While this small group cannot represent the entire hemophilia community, it gave us the opportunity to hear and understand thoughts and concerns about participating in gene therapy clinical trials for hemophilia. This valuable input has already been used in ways that help advance overall development of gene therapy products for hemophilia. For example, FDA used input from the listening session to help shape the agenda for the “Product Development in Hemophilia” public workshop which was attended or watched on-line by more than 250 researchers, drug developers, FDA staff, and people with hemophilia and caregivers. Also, FDA’s Patient Affairs Staff made a summary of the listening session publicly available on its web site as a resource to help inform the design of clinical trials by taking into account the needs and concerns of people with hemophilia. In addition, many of the themes that emerged during the listening session reinforced public comments received by FDA on the “Human Gene Therapy for Hemophilia” draft guidance.

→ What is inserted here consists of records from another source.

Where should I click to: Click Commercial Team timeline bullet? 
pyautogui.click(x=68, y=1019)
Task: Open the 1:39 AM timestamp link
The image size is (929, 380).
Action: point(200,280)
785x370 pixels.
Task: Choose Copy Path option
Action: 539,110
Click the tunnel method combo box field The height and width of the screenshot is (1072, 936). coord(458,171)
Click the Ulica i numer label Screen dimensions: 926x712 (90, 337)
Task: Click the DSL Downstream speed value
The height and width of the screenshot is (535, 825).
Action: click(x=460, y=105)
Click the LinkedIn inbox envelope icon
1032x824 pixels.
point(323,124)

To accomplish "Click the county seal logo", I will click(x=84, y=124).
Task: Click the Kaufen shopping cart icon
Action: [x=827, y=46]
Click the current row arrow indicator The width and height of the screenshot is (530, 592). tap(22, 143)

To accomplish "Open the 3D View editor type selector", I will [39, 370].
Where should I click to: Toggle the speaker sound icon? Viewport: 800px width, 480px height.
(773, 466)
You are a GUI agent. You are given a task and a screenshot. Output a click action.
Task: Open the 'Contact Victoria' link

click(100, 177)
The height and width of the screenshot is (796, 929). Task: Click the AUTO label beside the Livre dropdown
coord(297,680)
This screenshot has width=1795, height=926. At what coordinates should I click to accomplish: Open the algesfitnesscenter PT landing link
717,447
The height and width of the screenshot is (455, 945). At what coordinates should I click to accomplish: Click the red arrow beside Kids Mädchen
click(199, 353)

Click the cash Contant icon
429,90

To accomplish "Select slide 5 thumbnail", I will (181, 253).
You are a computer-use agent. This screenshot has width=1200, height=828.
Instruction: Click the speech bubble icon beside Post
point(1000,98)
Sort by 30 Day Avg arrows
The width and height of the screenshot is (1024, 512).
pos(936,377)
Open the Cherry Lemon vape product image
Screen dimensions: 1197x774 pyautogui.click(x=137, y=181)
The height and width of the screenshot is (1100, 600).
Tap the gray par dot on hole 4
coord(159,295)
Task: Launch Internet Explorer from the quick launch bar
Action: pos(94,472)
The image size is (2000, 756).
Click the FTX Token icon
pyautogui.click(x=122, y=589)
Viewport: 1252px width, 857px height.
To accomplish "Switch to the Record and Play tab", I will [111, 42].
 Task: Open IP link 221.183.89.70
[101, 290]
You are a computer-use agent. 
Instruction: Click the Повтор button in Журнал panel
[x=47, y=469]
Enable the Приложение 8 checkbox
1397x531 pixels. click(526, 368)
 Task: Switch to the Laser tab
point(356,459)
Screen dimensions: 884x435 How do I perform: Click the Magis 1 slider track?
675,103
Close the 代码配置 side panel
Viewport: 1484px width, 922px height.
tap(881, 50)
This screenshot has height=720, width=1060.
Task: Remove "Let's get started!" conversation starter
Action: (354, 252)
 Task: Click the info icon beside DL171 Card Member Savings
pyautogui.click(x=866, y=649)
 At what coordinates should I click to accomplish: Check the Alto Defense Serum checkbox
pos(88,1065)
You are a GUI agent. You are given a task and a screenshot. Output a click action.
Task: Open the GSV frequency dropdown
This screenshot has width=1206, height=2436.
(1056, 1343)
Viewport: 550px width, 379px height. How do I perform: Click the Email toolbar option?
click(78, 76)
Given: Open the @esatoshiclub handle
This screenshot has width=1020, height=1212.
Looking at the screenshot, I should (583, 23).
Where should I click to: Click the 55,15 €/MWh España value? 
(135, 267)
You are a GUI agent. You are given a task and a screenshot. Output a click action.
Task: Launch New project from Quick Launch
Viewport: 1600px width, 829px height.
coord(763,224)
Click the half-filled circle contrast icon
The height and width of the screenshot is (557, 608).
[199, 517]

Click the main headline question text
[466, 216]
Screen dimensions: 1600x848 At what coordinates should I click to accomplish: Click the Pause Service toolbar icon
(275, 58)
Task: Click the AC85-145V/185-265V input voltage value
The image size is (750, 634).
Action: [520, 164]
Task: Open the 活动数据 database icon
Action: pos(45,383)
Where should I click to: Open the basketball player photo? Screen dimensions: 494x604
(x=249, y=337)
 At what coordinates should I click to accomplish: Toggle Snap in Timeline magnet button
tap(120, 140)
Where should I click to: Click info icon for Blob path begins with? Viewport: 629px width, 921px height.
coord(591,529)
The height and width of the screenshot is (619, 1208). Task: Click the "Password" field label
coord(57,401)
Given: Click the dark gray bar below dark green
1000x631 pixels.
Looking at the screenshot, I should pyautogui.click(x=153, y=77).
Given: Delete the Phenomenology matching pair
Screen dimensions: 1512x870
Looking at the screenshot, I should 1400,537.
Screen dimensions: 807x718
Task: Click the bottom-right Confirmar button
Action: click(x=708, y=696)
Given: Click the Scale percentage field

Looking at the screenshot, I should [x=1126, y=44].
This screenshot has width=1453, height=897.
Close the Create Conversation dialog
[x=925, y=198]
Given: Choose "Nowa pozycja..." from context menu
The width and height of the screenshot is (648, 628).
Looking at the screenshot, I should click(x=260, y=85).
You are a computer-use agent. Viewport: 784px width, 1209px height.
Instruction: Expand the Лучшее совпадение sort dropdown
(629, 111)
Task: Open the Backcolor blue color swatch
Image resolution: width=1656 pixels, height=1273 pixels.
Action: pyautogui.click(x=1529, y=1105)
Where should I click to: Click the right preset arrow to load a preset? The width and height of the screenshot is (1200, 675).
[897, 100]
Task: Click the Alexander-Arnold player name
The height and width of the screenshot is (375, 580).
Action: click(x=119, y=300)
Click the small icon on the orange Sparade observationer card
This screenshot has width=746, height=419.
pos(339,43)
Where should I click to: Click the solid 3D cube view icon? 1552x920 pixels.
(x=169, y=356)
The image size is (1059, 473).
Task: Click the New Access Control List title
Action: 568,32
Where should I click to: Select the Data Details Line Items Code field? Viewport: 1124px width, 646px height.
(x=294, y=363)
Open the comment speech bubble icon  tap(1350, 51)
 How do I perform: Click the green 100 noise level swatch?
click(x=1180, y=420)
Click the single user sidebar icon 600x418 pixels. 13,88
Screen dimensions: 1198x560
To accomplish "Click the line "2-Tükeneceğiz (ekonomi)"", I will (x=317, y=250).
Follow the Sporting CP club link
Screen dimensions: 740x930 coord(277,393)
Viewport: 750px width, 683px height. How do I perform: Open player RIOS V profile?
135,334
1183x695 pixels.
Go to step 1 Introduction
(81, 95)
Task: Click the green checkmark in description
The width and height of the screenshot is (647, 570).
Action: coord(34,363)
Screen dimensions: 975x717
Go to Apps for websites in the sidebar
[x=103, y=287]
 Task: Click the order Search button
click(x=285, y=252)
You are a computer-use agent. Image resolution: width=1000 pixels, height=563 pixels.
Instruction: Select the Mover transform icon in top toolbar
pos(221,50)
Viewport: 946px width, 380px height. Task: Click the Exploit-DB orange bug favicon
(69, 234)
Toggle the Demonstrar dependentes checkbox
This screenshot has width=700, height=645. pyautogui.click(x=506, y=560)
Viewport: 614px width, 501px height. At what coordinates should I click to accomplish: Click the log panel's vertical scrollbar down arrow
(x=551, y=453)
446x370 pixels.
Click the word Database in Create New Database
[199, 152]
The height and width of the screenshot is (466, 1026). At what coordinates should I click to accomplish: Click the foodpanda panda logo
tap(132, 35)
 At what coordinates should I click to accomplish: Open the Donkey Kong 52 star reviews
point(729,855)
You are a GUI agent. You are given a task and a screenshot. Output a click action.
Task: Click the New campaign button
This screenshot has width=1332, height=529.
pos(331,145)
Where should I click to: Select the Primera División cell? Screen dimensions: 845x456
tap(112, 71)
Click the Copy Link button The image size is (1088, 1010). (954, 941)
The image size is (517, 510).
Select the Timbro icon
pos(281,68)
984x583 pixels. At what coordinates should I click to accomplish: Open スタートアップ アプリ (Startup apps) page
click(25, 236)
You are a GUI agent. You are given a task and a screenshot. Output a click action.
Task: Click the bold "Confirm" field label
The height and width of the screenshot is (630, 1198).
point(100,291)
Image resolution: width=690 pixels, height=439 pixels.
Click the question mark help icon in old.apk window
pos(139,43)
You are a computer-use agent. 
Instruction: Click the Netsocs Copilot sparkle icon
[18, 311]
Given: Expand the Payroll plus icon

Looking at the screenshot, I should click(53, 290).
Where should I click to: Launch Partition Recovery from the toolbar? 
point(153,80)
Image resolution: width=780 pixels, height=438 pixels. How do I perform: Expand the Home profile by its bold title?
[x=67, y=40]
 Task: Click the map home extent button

CBER is grateful to the members of the hemophilia community for their willingness to participate in the pilot listening session and to share their views and experiences, and to National Organization for Rare Disorders, the National Hemophilia Foundation, Hemophilia Federation of America and FDA’s Patient Affairs Staff for their efforts in organizing the listening session. The information from the listening session will enrich CBER’s efforts to foster the development of new and important gene therapies for hemophilia. Stakeholders now have a better understanding of how people with hemophilia and their caregivers, who are considering enrolling in a gene therapy clinical trial, weigh the benefits and risks, and what factors and outcomes they consider important. There is a lot to learn from the hemophilia community, and we welcome continued engagement and opportunities to bring their voices into gene therapy clinical trial development.
* With the knowledge of the call participants, other interested staff from FDA offices and NORD listened in on the call.
This article reflects the views of the authors and should not be construed to represent FDA’s views or policies.